- Exercise aim
Rewrite everything from the line containing "Screen dimensions: 1417x840" down to the end of the items, substituting "Admin Preferences" for "Admin Settings" and leaving all else unchanged. Omit the pictures from your answer.
— Start of Data provided —
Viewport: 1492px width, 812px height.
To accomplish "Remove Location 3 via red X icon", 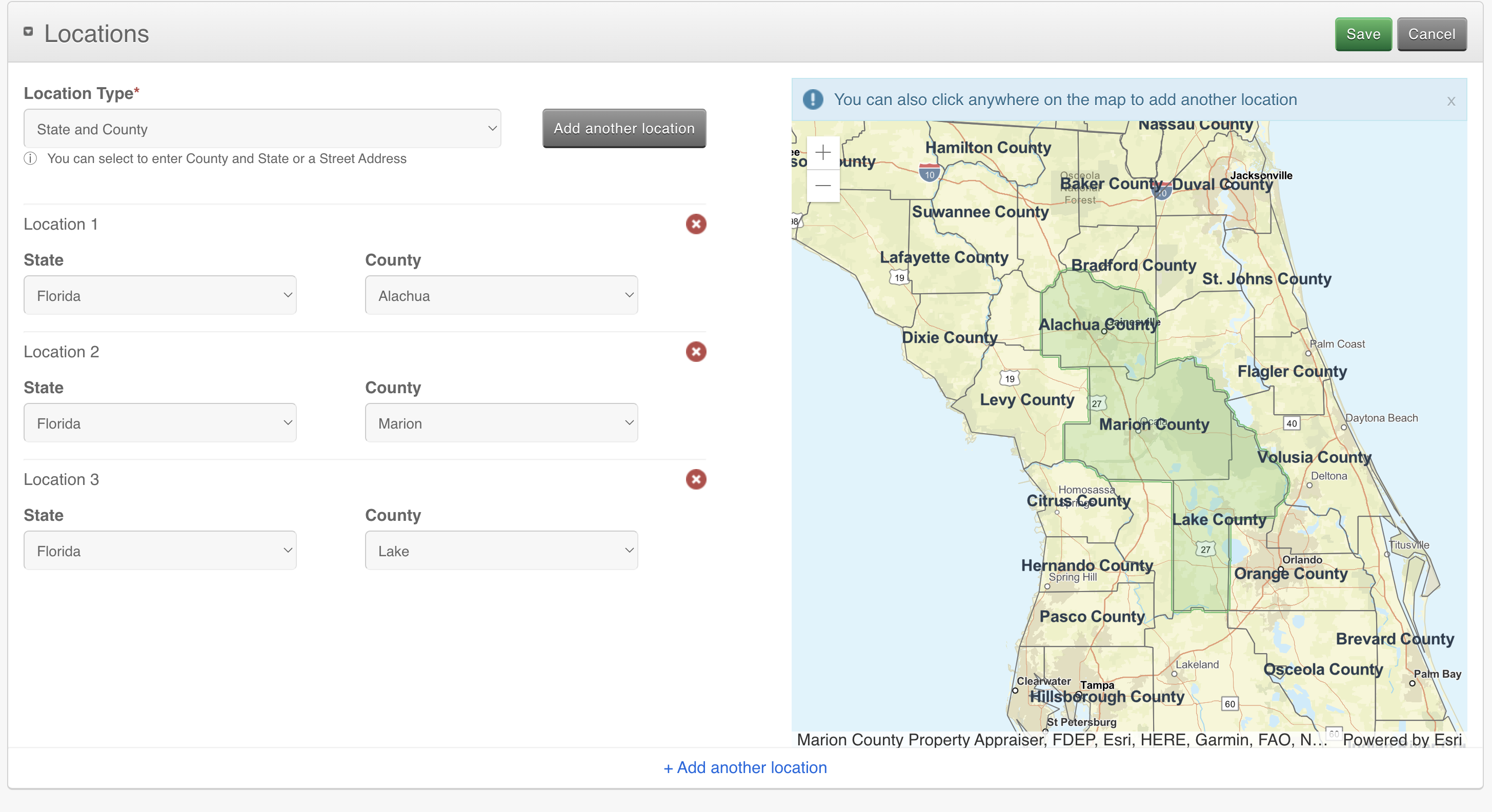I will pos(696,479).

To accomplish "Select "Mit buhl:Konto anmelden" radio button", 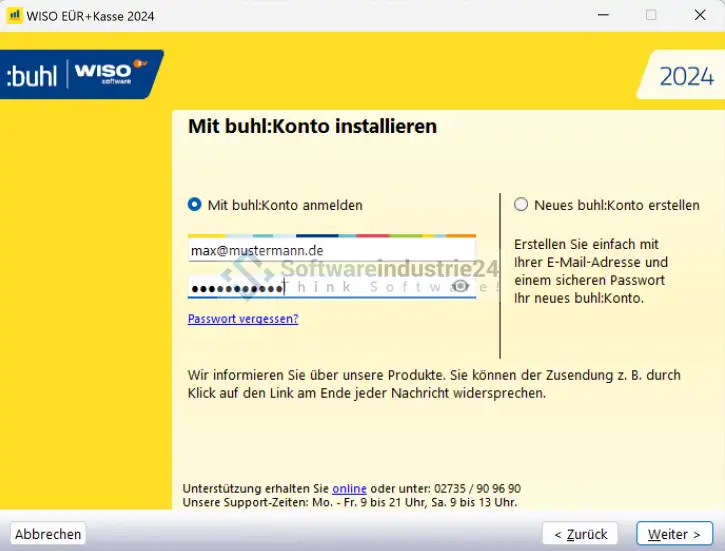I will point(195,205).
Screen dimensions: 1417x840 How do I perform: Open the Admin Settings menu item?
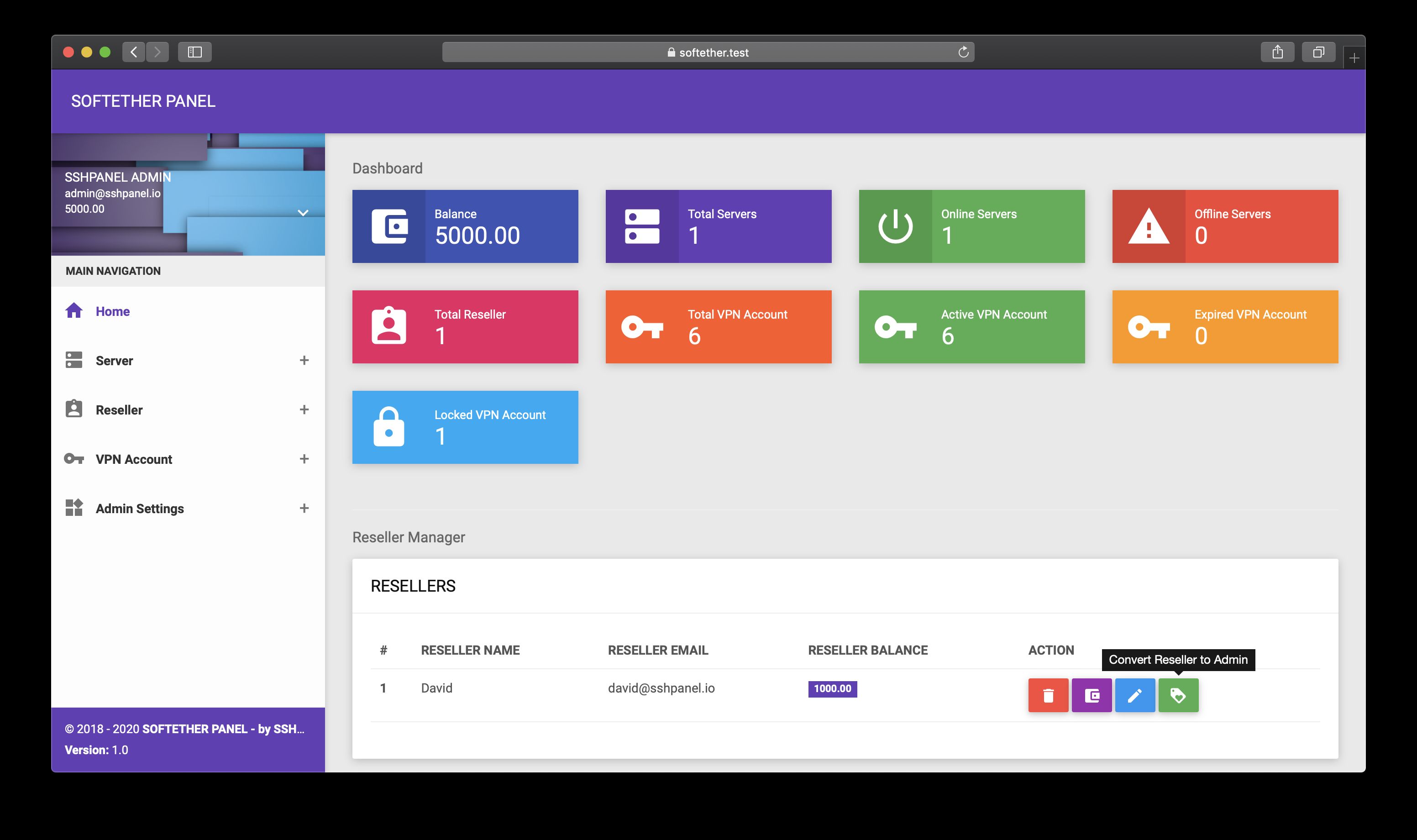coord(139,508)
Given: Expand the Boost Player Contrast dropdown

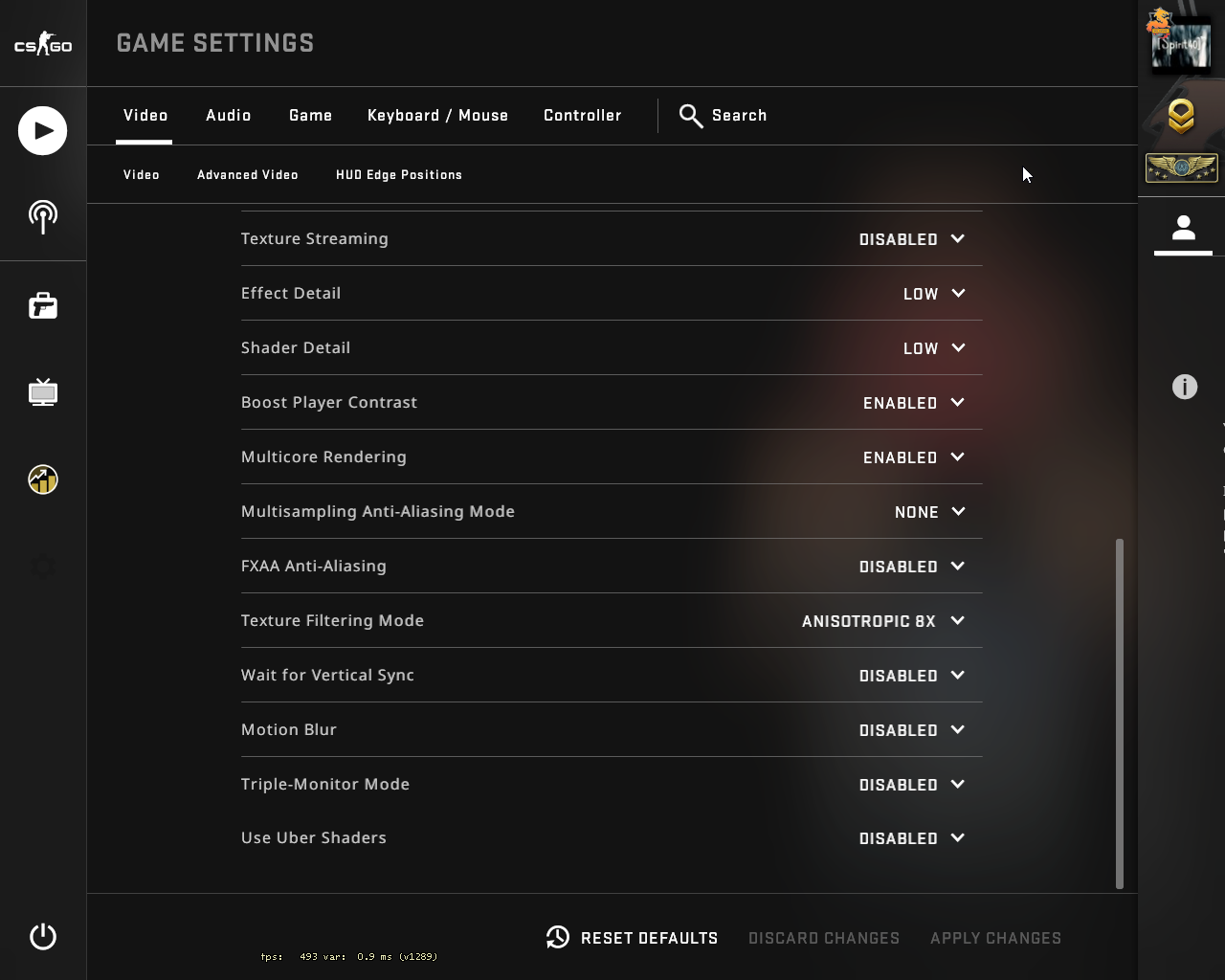Looking at the screenshot, I should click(x=913, y=403).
— End of Data provided —
- Exercise result
Screen dimensions: 1417x840 How do I perform: Open the Admin Preferences menu item?
coord(139,508)
Given: Expand the Boost Player Contrast dropdown

Looking at the screenshot, I should click(x=913, y=403).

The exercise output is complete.